Ocupar espaços, desmistificar estereótipos, representar a todo um público e ainda arrancar boas gargalhadas. Essas são as missões de um comediante negro de stand-up, que além de provocar o riso, traz piadas de identificação para um público que, muitas vezes, foi tido como piada pronta.
Apesar do número de humoristas negros conhecidos ser menor em relação aos brancos, o trabalho de qualidade fez com que nomes como Yuri Marçal, Hélio de La Peña, Gui Preto e Kedny Silva se destacassem. Yuri está produzindo especial de comédia para Netflix, Hélio ganhou grande reconhecimento pelo trabalho no programa Casseta e Planeta da TV Globo, Gui está em preparação para o especial Gui Preto só para branquinhos Vol. 1 e Kedny Silva estourou no Youtube com o vídeo Serviço Militar Obrigatório, mas juntos criaram o grupo de comédia stand-up Coisa de Preto.
O nome Coisa de Preto surgiu após o vazamento da filmagem do apresentador William Waack em 2017, em que ele diz uma frase racista em uma entrevista com Paulo Sotero, diretor do Brazil Institute, realizada em um estúdio em frente à Casa Branca, na capital dos Estados Unidos, em 2016. “Tá buzinando por quê, seu m. do cacete? Não vou nem falar porque eu sei quem é”. O jornalista, então, olha para o convidado e diz: “É preto. É coisa de preto”. A repercussão do episódio levou ao seu desligamento da TV Globo, anunciado em carta conjunta entre o apresentador e a emissora. Em artigo no jornal Folha de S. Paulo, em 2018, o jornalista disse que se tratava de piada: “Aquilo foi uma piada — idiota —, sem a menor intenção racista, dita em tom de brincadeira, num momento particular”.

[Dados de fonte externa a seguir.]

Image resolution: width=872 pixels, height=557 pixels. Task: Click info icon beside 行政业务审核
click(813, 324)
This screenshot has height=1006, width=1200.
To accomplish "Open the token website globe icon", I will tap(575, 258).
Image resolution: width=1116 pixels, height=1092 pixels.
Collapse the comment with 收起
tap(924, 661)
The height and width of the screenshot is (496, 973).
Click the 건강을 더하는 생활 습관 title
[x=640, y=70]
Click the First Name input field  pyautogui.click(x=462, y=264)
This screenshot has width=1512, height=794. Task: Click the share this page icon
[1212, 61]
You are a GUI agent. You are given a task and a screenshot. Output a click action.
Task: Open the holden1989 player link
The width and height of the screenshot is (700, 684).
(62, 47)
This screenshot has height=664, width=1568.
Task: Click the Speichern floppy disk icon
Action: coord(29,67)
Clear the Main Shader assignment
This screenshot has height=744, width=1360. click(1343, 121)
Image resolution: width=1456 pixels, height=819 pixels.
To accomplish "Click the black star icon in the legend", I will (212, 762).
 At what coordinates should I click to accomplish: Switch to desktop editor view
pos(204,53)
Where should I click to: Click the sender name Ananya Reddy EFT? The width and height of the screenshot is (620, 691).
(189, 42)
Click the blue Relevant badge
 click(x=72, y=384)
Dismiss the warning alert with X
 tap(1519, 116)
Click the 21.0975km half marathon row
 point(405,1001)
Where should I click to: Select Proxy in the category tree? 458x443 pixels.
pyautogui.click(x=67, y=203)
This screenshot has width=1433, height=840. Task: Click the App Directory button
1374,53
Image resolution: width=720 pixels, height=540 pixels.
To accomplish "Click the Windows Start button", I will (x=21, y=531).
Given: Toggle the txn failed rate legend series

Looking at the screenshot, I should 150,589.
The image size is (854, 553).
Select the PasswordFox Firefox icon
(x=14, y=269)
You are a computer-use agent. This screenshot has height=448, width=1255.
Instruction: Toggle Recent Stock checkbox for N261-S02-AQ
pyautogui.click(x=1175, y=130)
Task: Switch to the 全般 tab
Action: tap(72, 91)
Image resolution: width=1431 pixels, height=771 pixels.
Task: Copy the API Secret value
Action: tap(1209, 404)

De acordo com o humorista Kedny Silva, o grupo aproveitou que o assunto estava em alta no momento e usou a frase com intuito de ressignificá-la e mostrar que a comédia em stand-up também é coisa de preto. “Quando acertei meu primeiro vídeo no Facebook, vi um pessoal falando: ‘que legal é o primeiro stand-up negro que eu vejo’, mas tinha outros. Conversando com o Yuri, decidimos criar um grupo de WhatsApp de humoristas negros. Depois do caso do William Waack, decidimos fazer shows com o grupo para desmistificar que negro é algo ruim, usando como nome a mesma frase que ele disse”, explicou.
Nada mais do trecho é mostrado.